MATERIAL PROVIDED>
>>>
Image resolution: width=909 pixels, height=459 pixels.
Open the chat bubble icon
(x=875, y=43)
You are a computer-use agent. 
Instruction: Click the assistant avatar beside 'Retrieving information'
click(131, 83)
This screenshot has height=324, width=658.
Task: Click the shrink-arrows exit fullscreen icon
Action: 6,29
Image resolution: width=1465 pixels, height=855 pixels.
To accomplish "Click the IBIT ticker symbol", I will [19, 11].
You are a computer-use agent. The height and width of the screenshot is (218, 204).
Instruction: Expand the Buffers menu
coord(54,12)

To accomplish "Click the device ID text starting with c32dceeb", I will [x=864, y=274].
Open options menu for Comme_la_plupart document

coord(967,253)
<<<
>>>
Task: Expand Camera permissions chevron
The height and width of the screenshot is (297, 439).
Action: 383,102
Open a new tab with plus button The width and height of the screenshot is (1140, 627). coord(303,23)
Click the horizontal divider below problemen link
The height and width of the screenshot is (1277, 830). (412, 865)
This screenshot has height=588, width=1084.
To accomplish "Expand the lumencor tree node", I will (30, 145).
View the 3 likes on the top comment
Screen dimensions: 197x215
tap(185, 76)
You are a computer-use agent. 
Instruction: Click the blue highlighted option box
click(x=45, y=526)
<<<
>>>
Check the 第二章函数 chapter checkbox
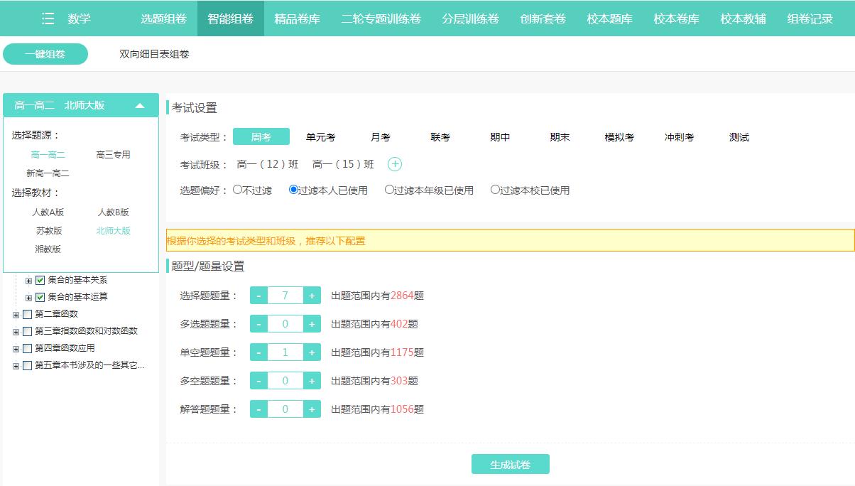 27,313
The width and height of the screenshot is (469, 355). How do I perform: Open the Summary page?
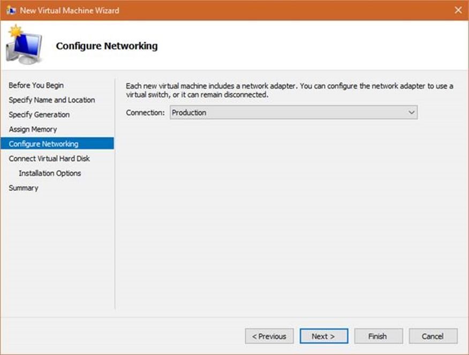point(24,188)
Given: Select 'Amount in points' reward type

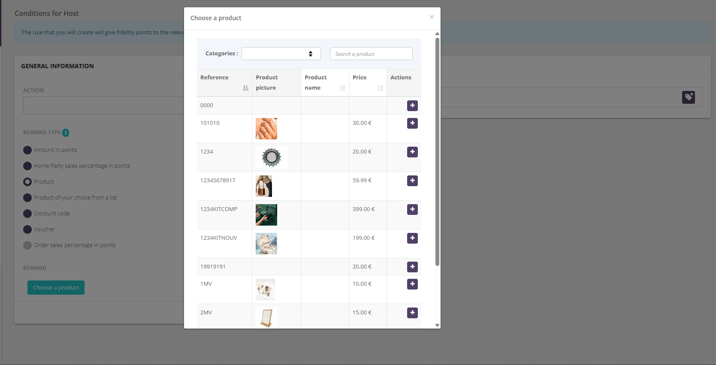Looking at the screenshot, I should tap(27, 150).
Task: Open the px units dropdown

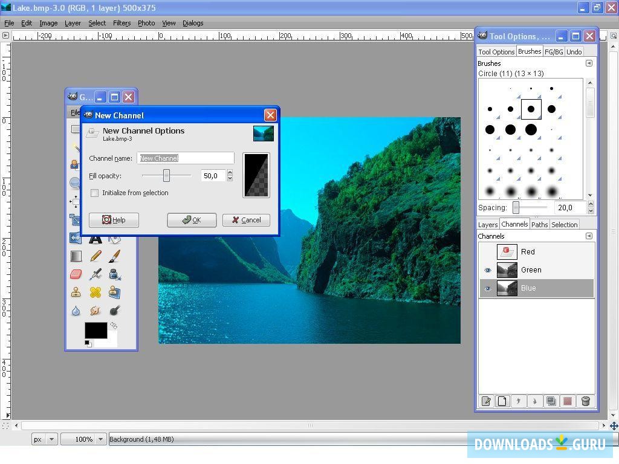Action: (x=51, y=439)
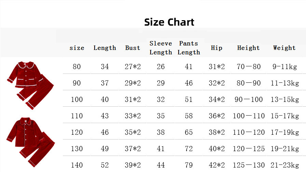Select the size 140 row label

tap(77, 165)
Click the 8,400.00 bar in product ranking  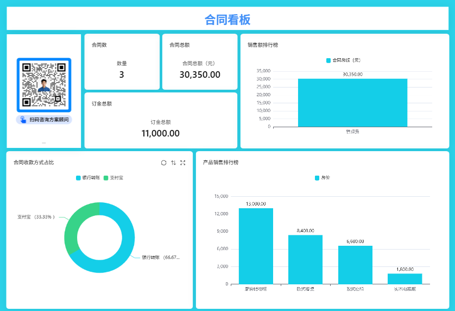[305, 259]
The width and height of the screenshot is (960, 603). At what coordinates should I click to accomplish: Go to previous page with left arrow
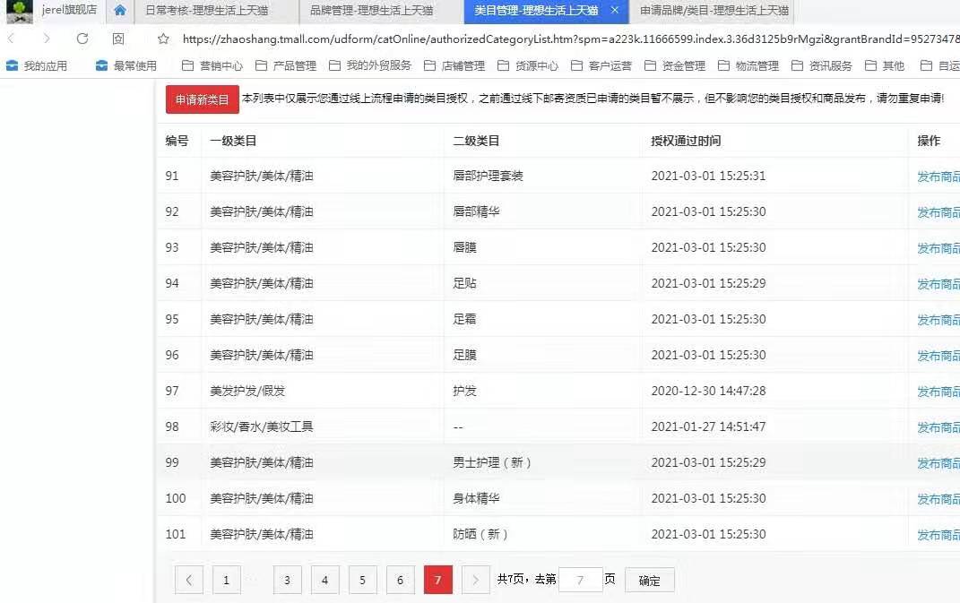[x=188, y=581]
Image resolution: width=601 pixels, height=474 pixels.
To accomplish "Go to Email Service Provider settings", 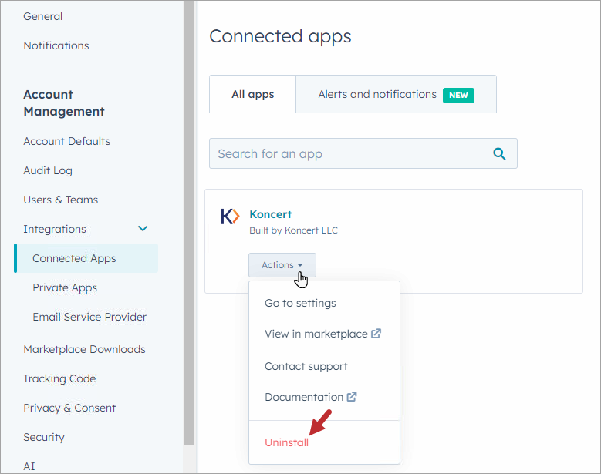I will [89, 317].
<<<
STATED TASK>
Switch "Instruction" to "Directive" in the items, starting at the line that has "Image resolution: width=909" and stopping after the line that has "coord(967,253)". Write those lines out again with nothing else changed.

ANSWER BELOW>
Image resolution: width=909 pixels, height=459 pixels.
Open the chat bubble icon
(x=875, y=43)
You are a computer-use agent. 
Directive: Click the assistant avatar beside 'Retrieving information'
click(131, 83)
This screenshot has height=324, width=658.
Task: Click the shrink-arrows exit fullscreen icon
Action: 6,29
Image resolution: width=1465 pixels, height=855 pixels.
To accomplish "Click the IBIT ticker symbol", I will [19, 11].
You are a computer-use agent. The height and width of the screenshot is (218, 204).
Directive: Expand the Buffers menu
coord(54,12)

To accomplish "Click the device ID text starting with c32dceeb", I will [x=864, y=274].
Open options menu for Comme_la_plupart document

coord(967,253)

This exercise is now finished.